Another aspect of construction is traffic control. Construction traffic can only use designated roads in the construction zone. The bigger vehicle gets the right of way for safety and to keep traffic moving as efficiently as possible.
NextEra is very aware that this is harvest and planting time for farmers. They make sure all the contractors and sub contractors are aware of local traffic and how to move equipment safely during construction, Sanchez said.
Part of those safety factors is keeping dust down on roadways. Construction traffic is kept at 45 mph. There is a lot of dust control including doing cement treatments in front of local property where houses are located. With the cement and water treatments, there's no water there at all.
On the job safety includes hard hats are mandatory at all times, safety glasses have to be worn, harnesses are required if a worker is over six feet off the ground, there is a weekly safety meeting with everyone to discuss what is happening not only at this site but other NextEra sites as well, Sanchez said.
On the job safety is always top priority, Kennedy said.
Companies involved with the wind farm are Blattner-general contractor and tower erectors, Siemens and GE-nacelles, J.F. Edwards-underground power cable, Energy Erectors-constructed substation, Century Electric-built the transmission lines. Siemens hubs and nacelles come from their Hutchinson facility. The turbine blades come from a facility in Oklahoma and South Dakota.
Pratt Wind Farm Construction numbers:
Construction time of seven months.
Project has 98 Siemens 2.3 megawatt turbines and 8 GE 2.3 megawatt turbines.
Generating capacity is 244 megawatts.
Each turbine site requires 312 cubic yards of concrete, 62,000 pounds of steel rebar and removal of 485 cubic yards of dirt per foundation.
Siemens rotor diameter 108 meters and GE rotor diameter 116 meters.
Each blade weighs 22,490 pounds and is 173 feet long. Total rotor diameter is 354 feet.
Nacelles (generators) weigh 180,000 pounds.
Each completed turbine weighs 633,707 pounds.
Transmission line is 14.5 miles.
Project installed 29 miles of access roads.
Turbine deliver runs from June through September.

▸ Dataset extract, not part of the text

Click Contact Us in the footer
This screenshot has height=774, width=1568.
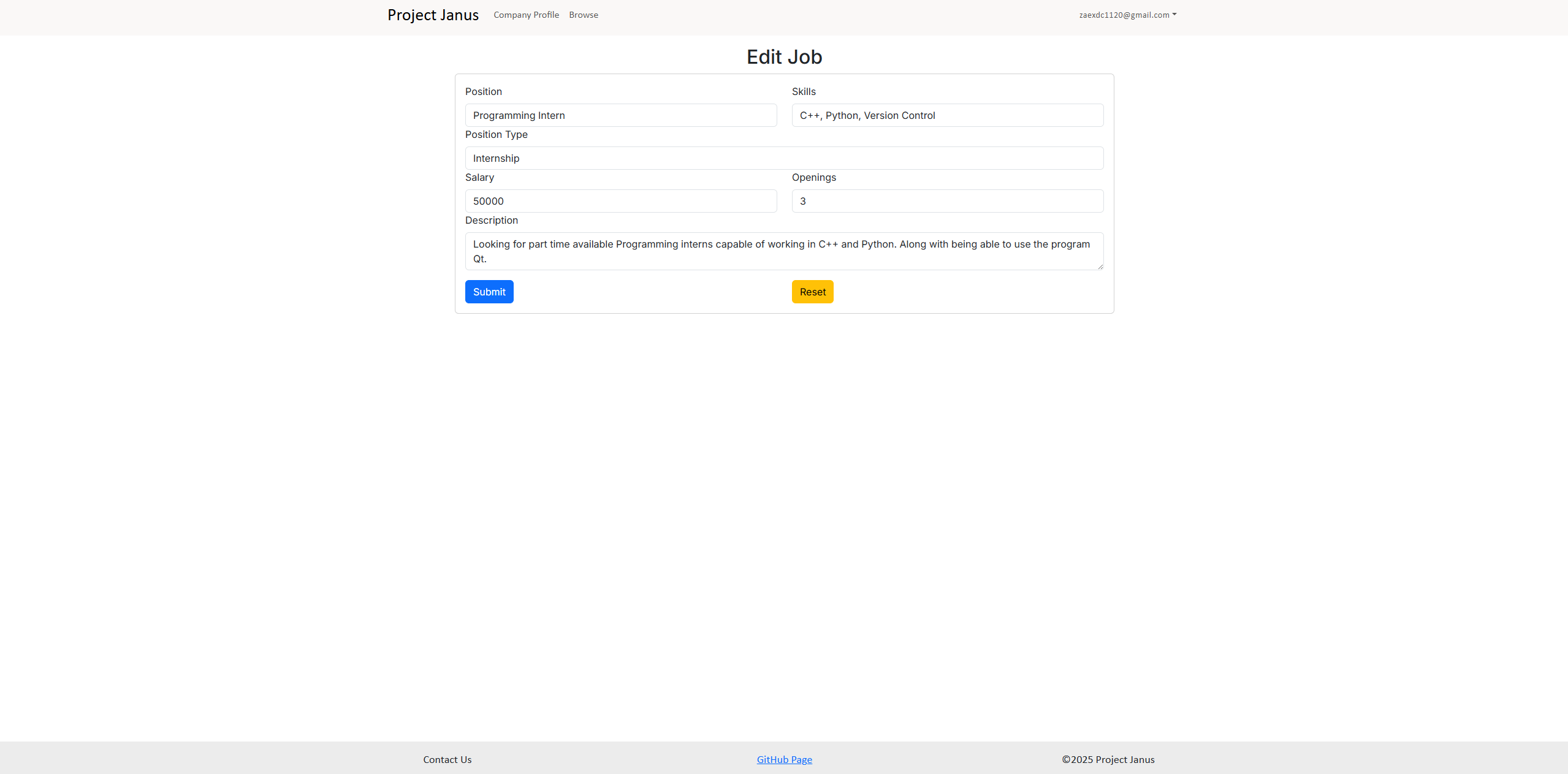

Transmission cables from turbines run at least 4 feet under ground and cover 89 miles.
Capital investment is $300 million.
Construction jobs 250.
Full time jobs 12.
NextEra has used local vendors on this project as much as possible. Pratt area vendors include Adams Electric and Plumbing, Ninnescah Electric Cooperative, United Rentals and Concrete Enterprises. Other area vendors are Rosencrantz Well Service and Foley CAT Equipment in Great Bend, Hacker Brothers Construction in Kingman and Wichita Concrete Pipe in Wichita.
NextEra Energy resources is the worlds largest generator of renewable energy from wind and sun. They have 120 projects across 32 states and four Canadian provinces and have been working in Kansas since 2001 with $1.9 billion invested in the projects in the state.